Excerpted records START

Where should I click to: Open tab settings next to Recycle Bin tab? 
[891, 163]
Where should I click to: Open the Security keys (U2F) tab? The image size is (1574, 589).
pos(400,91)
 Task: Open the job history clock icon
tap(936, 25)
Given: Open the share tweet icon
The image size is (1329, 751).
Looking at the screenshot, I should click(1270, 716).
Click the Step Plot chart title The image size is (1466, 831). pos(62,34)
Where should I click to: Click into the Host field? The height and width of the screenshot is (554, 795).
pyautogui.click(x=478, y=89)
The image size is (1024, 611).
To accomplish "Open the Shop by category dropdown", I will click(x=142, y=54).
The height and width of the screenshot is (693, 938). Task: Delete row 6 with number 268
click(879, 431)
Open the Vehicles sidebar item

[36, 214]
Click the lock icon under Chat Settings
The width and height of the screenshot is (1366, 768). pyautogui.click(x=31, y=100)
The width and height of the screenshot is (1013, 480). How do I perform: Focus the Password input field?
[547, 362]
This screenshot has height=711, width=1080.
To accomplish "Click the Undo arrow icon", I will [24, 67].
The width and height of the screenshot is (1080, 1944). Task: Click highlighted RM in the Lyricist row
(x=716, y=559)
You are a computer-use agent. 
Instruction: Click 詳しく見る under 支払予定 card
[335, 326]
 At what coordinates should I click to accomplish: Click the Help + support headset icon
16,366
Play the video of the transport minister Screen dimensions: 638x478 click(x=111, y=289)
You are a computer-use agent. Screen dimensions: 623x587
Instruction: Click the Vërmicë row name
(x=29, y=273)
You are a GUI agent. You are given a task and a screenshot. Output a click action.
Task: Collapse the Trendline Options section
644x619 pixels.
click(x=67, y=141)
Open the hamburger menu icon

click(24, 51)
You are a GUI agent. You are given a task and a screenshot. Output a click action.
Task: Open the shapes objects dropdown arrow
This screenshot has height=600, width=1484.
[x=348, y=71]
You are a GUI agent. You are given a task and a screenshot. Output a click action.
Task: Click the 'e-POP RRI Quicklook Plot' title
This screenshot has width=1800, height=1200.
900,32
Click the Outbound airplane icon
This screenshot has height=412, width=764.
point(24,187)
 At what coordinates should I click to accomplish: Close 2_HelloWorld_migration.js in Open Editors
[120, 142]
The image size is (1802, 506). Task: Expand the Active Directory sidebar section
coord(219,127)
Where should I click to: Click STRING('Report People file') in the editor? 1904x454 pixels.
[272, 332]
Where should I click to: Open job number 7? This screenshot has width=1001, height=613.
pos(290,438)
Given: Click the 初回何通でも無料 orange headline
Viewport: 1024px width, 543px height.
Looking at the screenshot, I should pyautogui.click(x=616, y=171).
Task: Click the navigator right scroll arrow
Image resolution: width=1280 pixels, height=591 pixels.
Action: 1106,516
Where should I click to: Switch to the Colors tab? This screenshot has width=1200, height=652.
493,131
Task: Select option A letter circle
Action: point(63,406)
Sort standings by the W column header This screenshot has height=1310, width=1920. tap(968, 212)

Excerpted records END

■ Your instructions ■
Exact copies of the lines from the start of the data up to the line holding "Given: Open the share tweet icon", both included, are all that is needed.

■ Solution to this task ■
Where should I click to: Open tab settings next to Recycle Bin tab? 
[891, 163]
Where should I click to: Open the Security keys (U2F) tab? The image size is (1574, 589).
pos(400,91)
 Task: Open the job history clock icon
tap(936, 25)
Given: Open the share tweet icon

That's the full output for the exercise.